§ **Exercise aim**
Rewrite the spray gun passage below, starting at the words "Spray guns are used" and stopping after "a high precision.". Replace "automobile industry" with "aircraft industry".

§ **Source passage**
A current device for the application of a fluid is in practice implemented as a rotatable spray gun which has a number of spray nozzles and is designed to be mounted on a robotic control device.
Spray guns are used when fluids, such as gases, liquids or plastic material, are to be sprayed or extruded onto a surface. One example of a field of application of such a spray gun is in the automobile industry, when bodies are to be surface treated or joints are to be sealed. Other fields of application are, of course, also possible. When the spray gun is used, it must be positioned carefully in relation to the surface onto which the material is to be applied. Conventional spray guns are usually furnished with a single nozzle having a fixed application direction. Redirection of the nozzle must then be carried out by turning the entire gun, which, however, takes considerable time, and can cause problems with accessibility in confined spaces. Redirection of a spray gun also places high demands on a robot's control instructions in order to achieve correct application with a high precision.
Rotating spray assemblies with several nozzles are known, for example, from PCT application Ser. No. WO 80/02278. This publication, however, shows a spray assembly with simultaneous feed to all of the nozzles, which severely limits the range of use of the assembly.
One object of the present invention is therefore to improve the accessibility, such as during extrusion or spraying, which then can proceed without the necessity for a tool change.

[Dataset rows]
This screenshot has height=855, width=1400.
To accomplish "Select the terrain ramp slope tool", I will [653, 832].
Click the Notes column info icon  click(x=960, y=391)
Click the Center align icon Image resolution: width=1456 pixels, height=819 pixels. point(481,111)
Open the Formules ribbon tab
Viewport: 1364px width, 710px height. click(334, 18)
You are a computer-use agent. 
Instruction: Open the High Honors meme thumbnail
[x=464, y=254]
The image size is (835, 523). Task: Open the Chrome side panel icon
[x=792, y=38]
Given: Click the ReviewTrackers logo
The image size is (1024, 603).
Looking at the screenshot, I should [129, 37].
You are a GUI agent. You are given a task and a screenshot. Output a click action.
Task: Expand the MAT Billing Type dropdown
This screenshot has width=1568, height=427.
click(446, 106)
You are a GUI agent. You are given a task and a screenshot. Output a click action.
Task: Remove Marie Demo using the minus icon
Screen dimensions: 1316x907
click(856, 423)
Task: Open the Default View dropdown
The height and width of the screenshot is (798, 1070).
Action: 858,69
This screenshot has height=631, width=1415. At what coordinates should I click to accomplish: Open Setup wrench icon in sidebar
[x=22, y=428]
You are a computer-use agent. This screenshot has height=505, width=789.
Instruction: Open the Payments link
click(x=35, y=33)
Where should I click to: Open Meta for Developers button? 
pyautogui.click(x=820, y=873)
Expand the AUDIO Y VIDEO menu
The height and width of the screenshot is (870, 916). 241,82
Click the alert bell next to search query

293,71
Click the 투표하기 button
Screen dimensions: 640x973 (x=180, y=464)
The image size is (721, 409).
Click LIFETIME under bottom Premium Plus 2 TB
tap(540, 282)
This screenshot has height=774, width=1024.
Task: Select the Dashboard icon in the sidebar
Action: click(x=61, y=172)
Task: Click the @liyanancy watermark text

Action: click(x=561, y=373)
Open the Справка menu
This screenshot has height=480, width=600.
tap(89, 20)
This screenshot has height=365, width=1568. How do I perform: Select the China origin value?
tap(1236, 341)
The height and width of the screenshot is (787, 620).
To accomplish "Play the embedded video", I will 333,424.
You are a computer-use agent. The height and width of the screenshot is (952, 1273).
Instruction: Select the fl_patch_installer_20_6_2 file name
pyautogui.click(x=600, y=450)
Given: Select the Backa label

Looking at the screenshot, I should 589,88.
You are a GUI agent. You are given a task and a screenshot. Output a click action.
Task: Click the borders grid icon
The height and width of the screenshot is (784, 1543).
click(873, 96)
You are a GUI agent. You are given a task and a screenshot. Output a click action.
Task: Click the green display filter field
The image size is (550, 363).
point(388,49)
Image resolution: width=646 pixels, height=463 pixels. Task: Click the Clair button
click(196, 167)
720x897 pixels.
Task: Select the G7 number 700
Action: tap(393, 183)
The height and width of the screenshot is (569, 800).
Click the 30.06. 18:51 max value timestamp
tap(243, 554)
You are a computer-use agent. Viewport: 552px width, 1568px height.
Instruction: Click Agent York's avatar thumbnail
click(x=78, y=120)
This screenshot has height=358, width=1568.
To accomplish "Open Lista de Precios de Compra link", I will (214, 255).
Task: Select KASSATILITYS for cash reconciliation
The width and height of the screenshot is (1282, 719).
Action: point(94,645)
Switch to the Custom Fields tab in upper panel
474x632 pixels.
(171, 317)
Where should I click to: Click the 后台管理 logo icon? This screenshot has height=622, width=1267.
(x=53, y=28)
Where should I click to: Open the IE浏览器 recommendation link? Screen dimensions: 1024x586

§ **Solved problem**
Spray guns are used when fluids, such as gases, liquids or plastic material, are to be sprayed or extruded onto a surface. One example of a field of application of such a spray gun is in the aircraft industry, when bodies are to be surface treated or joints are to be sealed. Other fields of application are, of course, also possible. When the spray gun is used, it must be positioned carefully in relation to the surface onto which the material is to be applied. Conventional spray guns are usually furnished with a single nozzle having a fixed application direction. Redirection of the nozzle must then be carried out by turning the entire gun, which, however, takes considerable time, and can cause problems with accessibility in confined spaces. Redirection of a spray gun also places high demands on a robot's control instructions in order to achieve correct application with a high precision.